As the World Cup usually occurs during the northern hemisphere’s summer, the weather in Qatar was a concern with temperatures reaching more than 122 °F. Doctors gave a review in November 2010 that said the climate would be an issue and would “affect performance levels from a health point of view of professional athletes.” Because of this, the FIFA executive committee changed the tournament into a winter event instead of a summer one. Even with this change, temperatures in Qatar are still fairly high, resting at about 80°F. 

With this in mind, as Qatar built 8 brand new stadiums, the oil-rich nation spent approximately US$220 billion on the 2022 World Cup (this price is 60 times more than what was spent to host the WC in 2010). Nicola Ritter, a German legal and financial analyst, explained to investors that to build the stadiums, about $131 billion was spent with an additional $36 billion for air conditioning in the stadiums. She explained that the rest of the money was spent creating a new luxury city that surrounded the stadium hosting the opening and final match. 

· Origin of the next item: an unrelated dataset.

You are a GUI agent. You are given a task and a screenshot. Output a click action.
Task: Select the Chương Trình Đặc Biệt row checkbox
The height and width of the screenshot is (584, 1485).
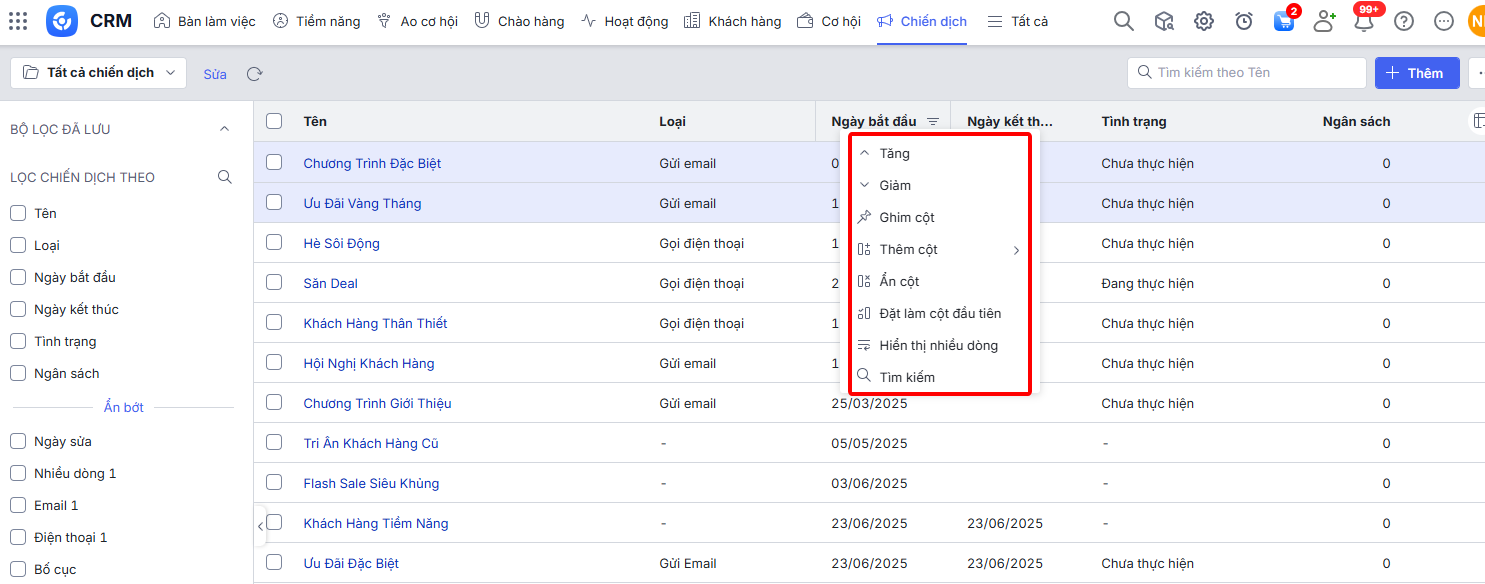pyautogui.click(x=274, y=162)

In the end, the real question is if Qatar was the right country to hold the WC? Qatar put in a massive amount of money and effort to host the tournament since they won the bid in 2010. Since then, there have been massive social issues, pandemics, and a large overall change that Qatar was unprepared for. This WC has definitely made a statement on how far countries will go to host this worldwide tournament. After everything, Qatar brought a lot of problems to light by hosting the world cup, but in the end, they won the bid, and it is their country. Even though we may not like it, it is their country, so it is their rules.